1
votes

I try to reproduce a simple histogram with Gnuplot with the simple macro:

reset
n=9 #number of intervals
width=1 #interval width
hist(x,width)=width*floor(x/width)
set terminal pngcairo size 800,500 enhanced font 'Verdana,14'
set output "test.png"
set boxwidth width
set style fill transparent solid 0.5 border #fillstyle

set xrange [*:*]
set yrange [0:2.]

set xlabel "x"
set ylabel "Freq."

plot "const.dat" u (hist($1,width)) smooth freq w boxes lc rgb "orange" notitle

whit the follow data:

 1.1
 1.1
 1.1
 1.1
 1.1
 1.1
 1.1
 1.1

Now I like to understand how the hist(x,width) works in the sense:

hist(x,width)=width*floor(x/width)

works with every numbers taking the width=1 and then:

hist(1.1,1)=1*floor(1.1/1)=1

and so on, right?

Now (hist($1,width)) take all the elements in the columns and applay the hist function to everyone.

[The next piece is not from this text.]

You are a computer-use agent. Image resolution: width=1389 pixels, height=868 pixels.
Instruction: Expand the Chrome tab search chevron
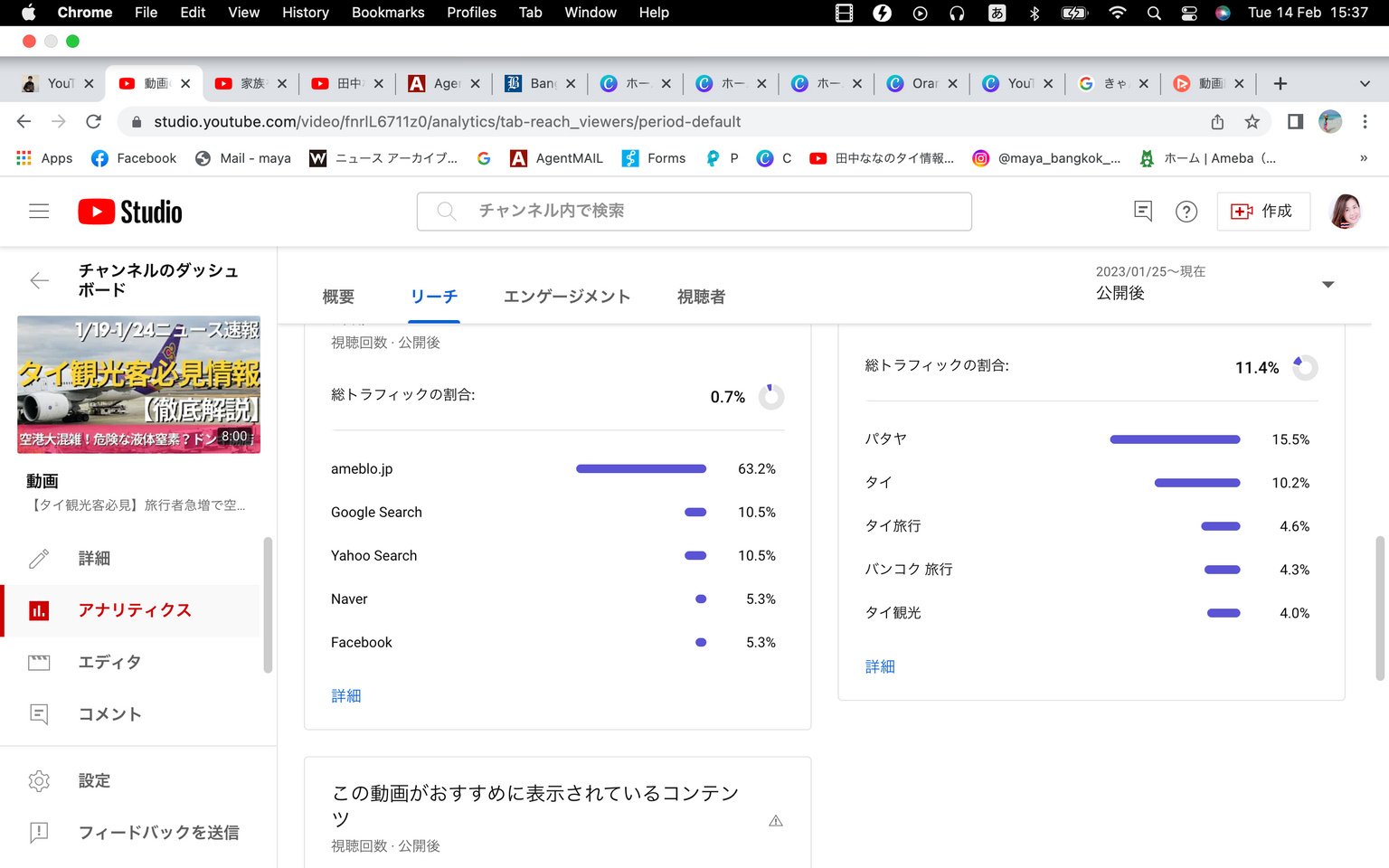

And I can be able to make the follow plot with the macro above:!enter image description here

Question: If I use (hist($1,width)):(1.0) I Don't understand whit the plots change as all the elements stay in one single boxes (from 0.5 to 1.5) ? enter image description here

1

1 Answers

1
votes

In the first case you specify only a single column in the using statement. Since you need at least two (x and y-value), the specified value (your hist(...)) is used as y-value and the row number as x-value. The statement smooth frequency works such, that it takes all points with the same x-value and sums up the corresponding y-values. In your first example you have no equal x-values since the row number is used.

In the second example, you use the hist(...) value as x-value, which is 1 for all rows. The y-value is 1.0. So you get a single box at x=1 and y=8 (the number of rows).